One day, while Puff was thinking and thinking about how to do it, the moon came in sight, shining clearly about him. All at once, he had a lovely idea!
“Puffy,” called out the moon, “what are you up to?”
“Won’t you lend me your golden light for a while?” asked Puffy.
“With great pleasure,” said the moon.
Then Puffy gathered all the sunlight he could, added to it a little rain from his own body, and blew his golden hair back. With this sunlight and rain he painted the following picture in the sky near the sunset.
It was a bright field covered with lovely flowers of all colors. On one side there was a blue river, and opposite it was the shining city where the king and all the people lived. In the king’s garden there were wonderful trees, and his courtiers and soldiers strolled about. Everybody was singing or doing something.
Farther away, the field stretched off to the horizon, and there everything was still.
Happy children who were looking at it opened their eyes wide and wondered what was coming next.
“Look! Look!” cried the little ones.
“Oh! how pretty!” exclaimed the grown-ups.
By-and-by the moon began to sink in the sky, and at last he said:
“Puffy, my friend, I think you have had your little game long enough. Give me back my golden light.”
“I am going to give it back at once,” said Puffy; “but, dear moon, I wish you would stay with me this night. Those little ones below are so happy that they want to see this happy picture a little longer.”
“I will stay awhile if you like, but I will not have my light wasted,” said the moon.
So Puffy stayed near the moon, and when the children became tired of looking at the golden picture in the sky and all the grown-ups were weary, the moon said:
“Now, let us start anew, and Puffy will do what he likes with his own light.”
The next moment, you may be sure, all the beautiful painting was washed away and something new was there instead.

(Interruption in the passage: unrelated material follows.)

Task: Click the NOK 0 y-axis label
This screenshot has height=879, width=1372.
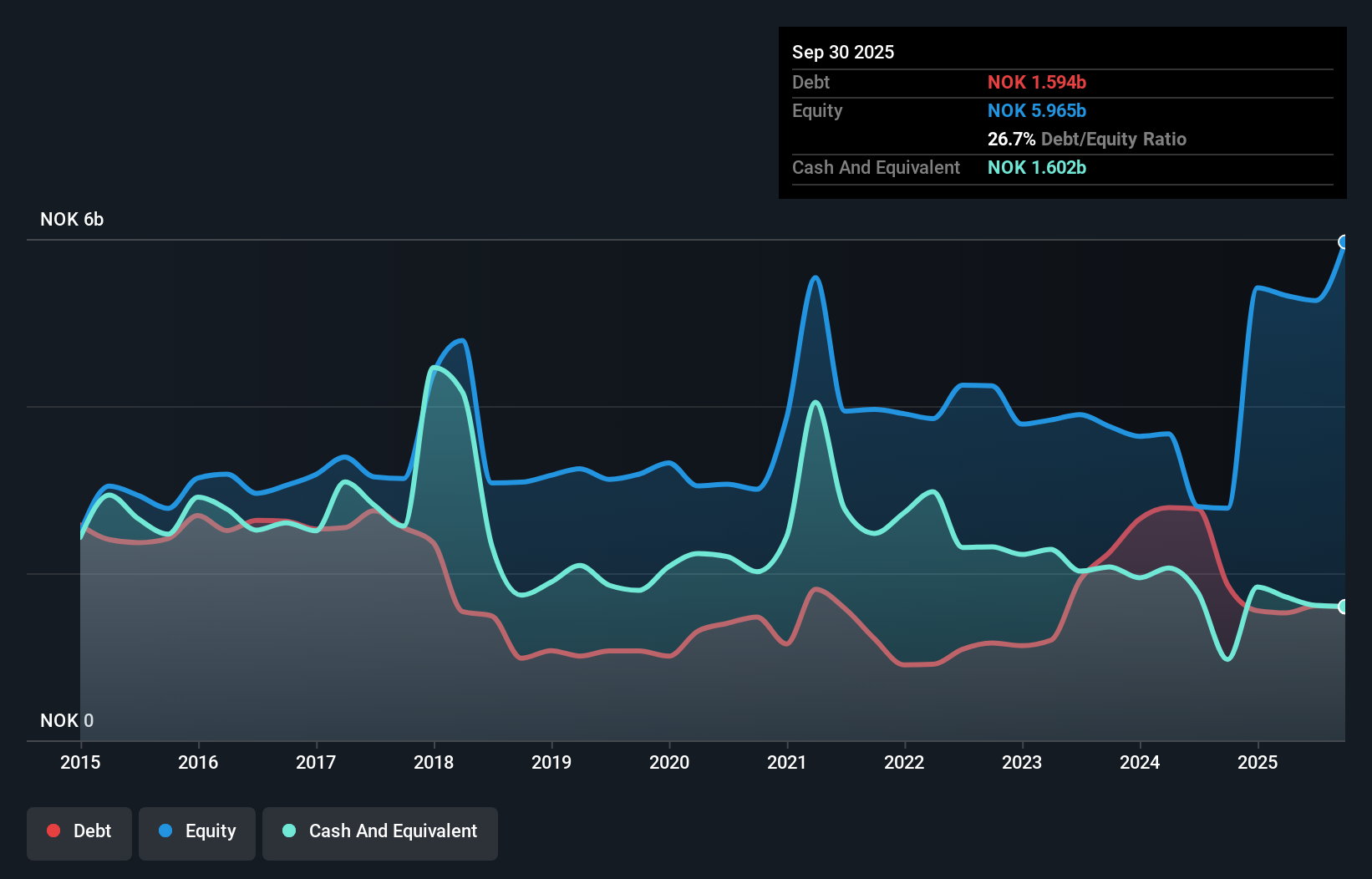Action: [67, 720]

It was a great silver lake in the middle of a wide, wide country covered with beautiful gardens. In these gardens played thousands of little children, with their fathers and mothers repining at their sides.
“At last he has made a picture of the world,” shouted the children.

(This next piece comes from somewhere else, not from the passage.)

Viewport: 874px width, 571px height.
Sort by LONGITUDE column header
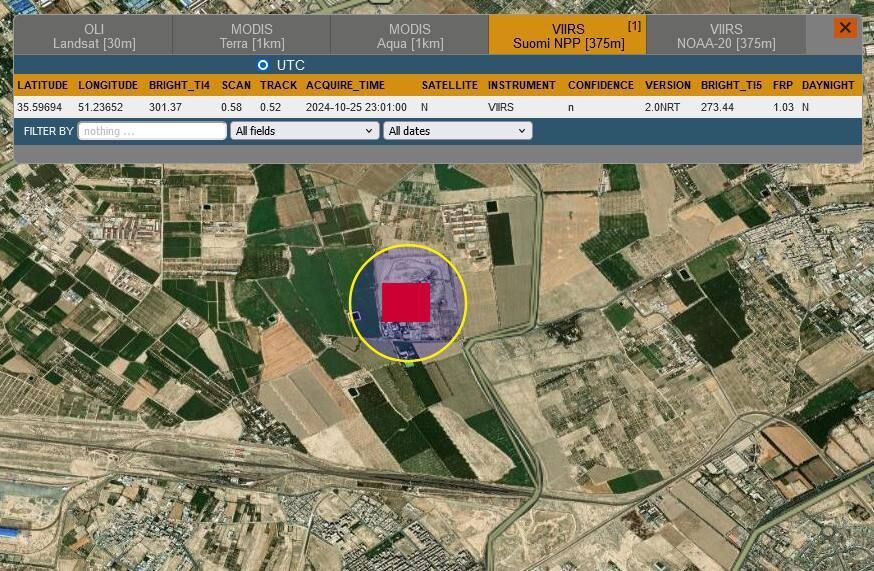(x=107, y=86)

“Now at last he has made something funny!” shrieked all the grown people.
And indeed, on the front row of some seats in the middle of the garden were grumbling old fathers, who were absolutely out of place there.
So everybody was quite satisfied.
Afterwards came a fairy scene with a procession. Brilliantly dressed nobles, gold and silver damsels with fans repeating the motion to mimic, priests, soldiers, and archers all followed suit.
Every time something new came, the children gazed at it in wonder and whispered to each other.
“My, how big!” said one.
“I think Puff must be wonderful big too,” said another.
Old men and women, who should have known better, came out of the houses, gazed respectfully at the sky all day long, and every evening retired happily and contentedly to rest, muttering to themselves, “Today, at least, no rain fell to spoil it.”
So the world was given to Puffy and his paintings. The only thing that was wanting was, he himself was never seen at all, so everybody grumbled about and blamed one another. It may have been the king, his wife, or some old maid with a white cap, but the whole world was quite sure somebody was at fault.
There was just one little child, who knew he was to be blamed, and he was just laughing away all the same, you may be sure, and quite happy to think he was making everybody so joyful down below.
What were all those paintings? Just what you like, One after another, all day long, where he found time when alone with the moon? Well, you see, he has since been given credit for being its inventor.